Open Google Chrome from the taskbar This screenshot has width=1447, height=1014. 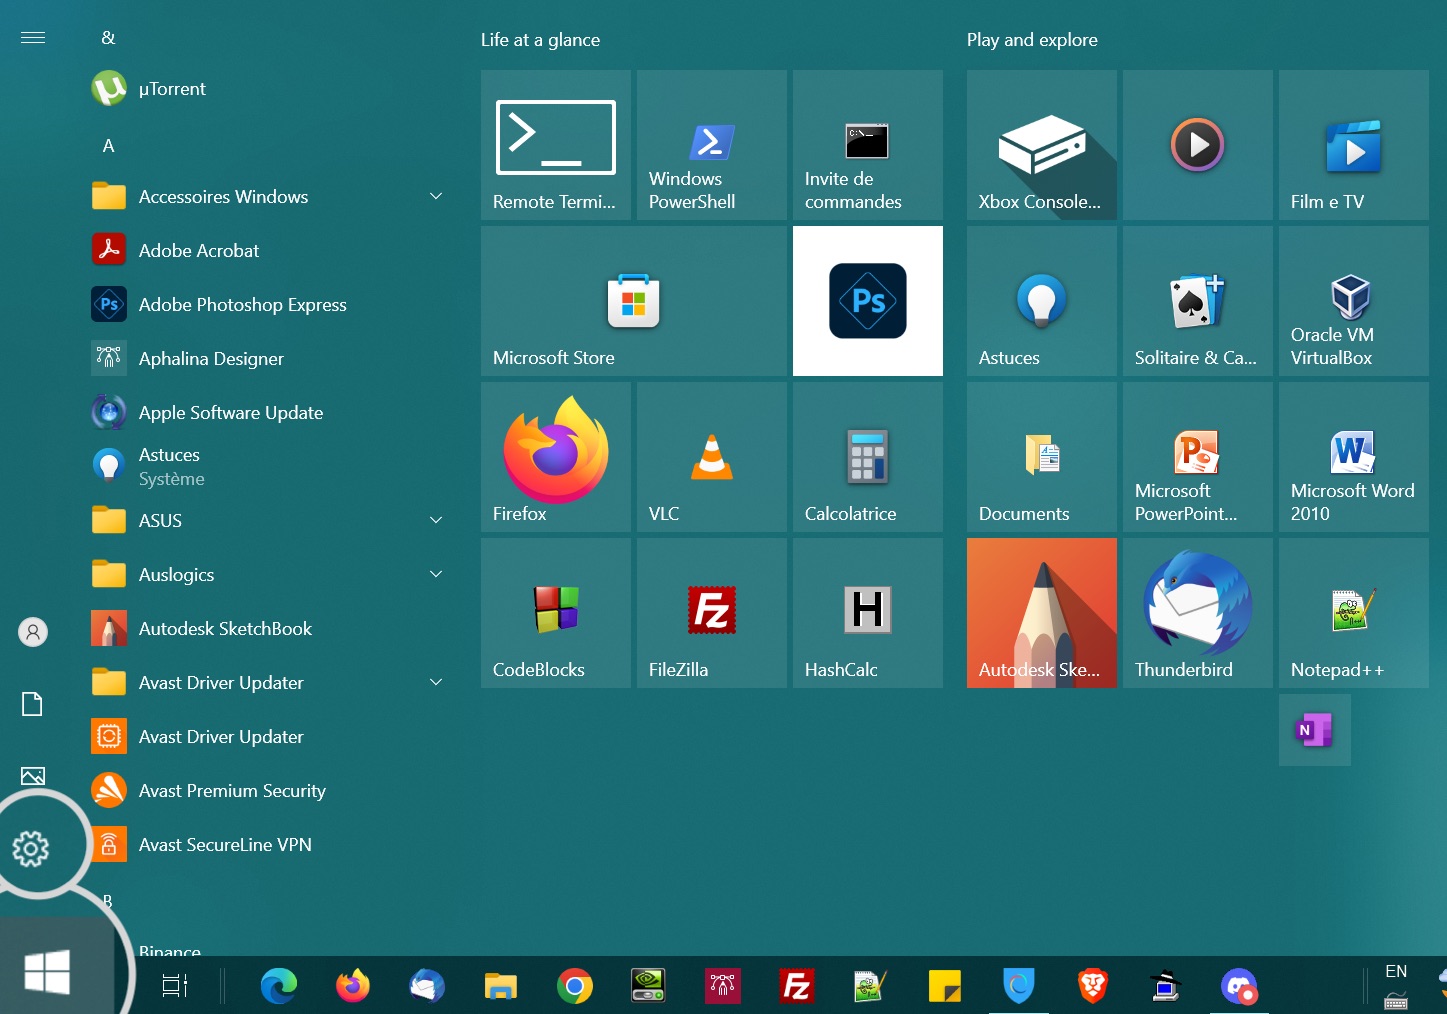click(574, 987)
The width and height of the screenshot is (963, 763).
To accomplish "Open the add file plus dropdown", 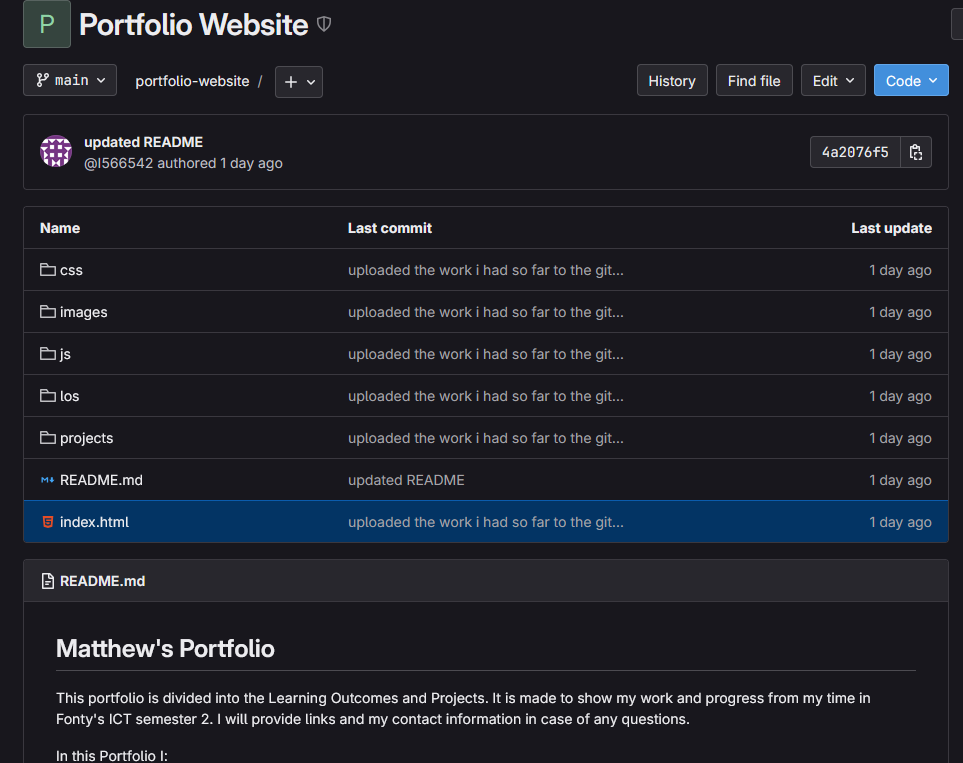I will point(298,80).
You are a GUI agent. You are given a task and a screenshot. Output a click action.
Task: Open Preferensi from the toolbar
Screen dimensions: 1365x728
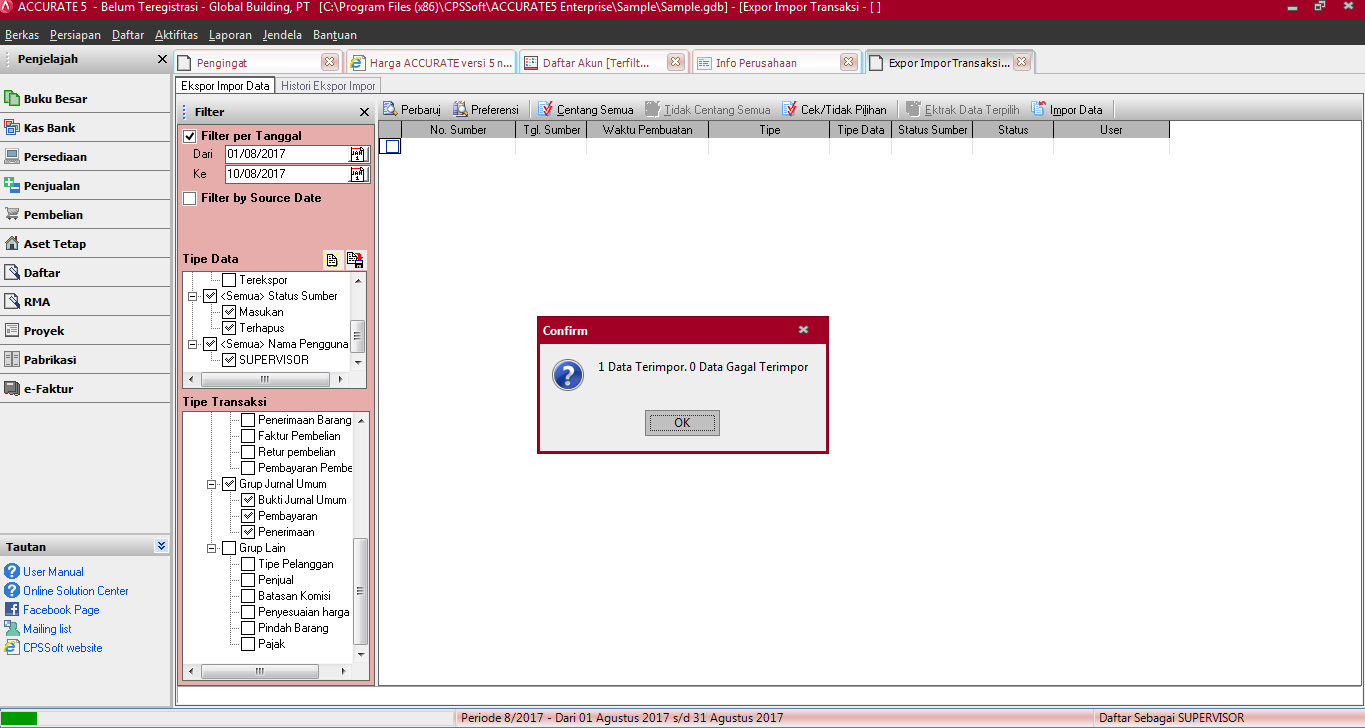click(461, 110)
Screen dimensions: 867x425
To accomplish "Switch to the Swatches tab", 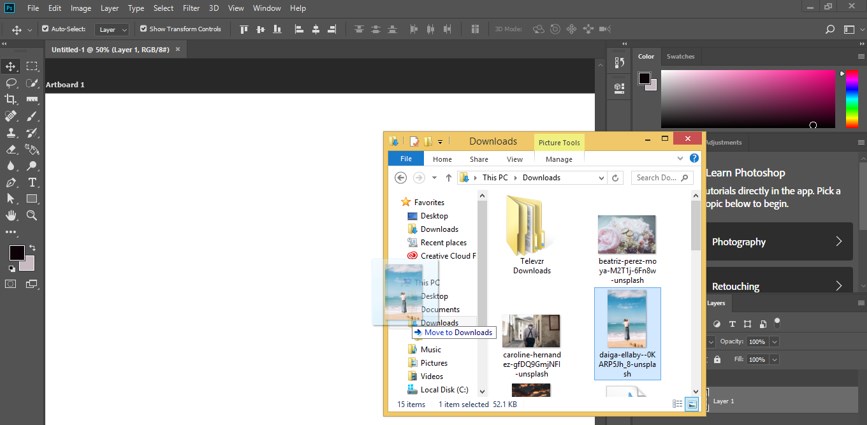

EXERCISE DESCRIPTION> Your output should be only the lines from the line with "Screen dimensions: 1365x728" through the end of the data, exactly as they stand, and no pictures.

ANSWER SPACE>
Screen dimensions: 1365x728
click(461, 110)
Screen dimensions: 867x425
To accomplish "Switch to the Swatches tab", 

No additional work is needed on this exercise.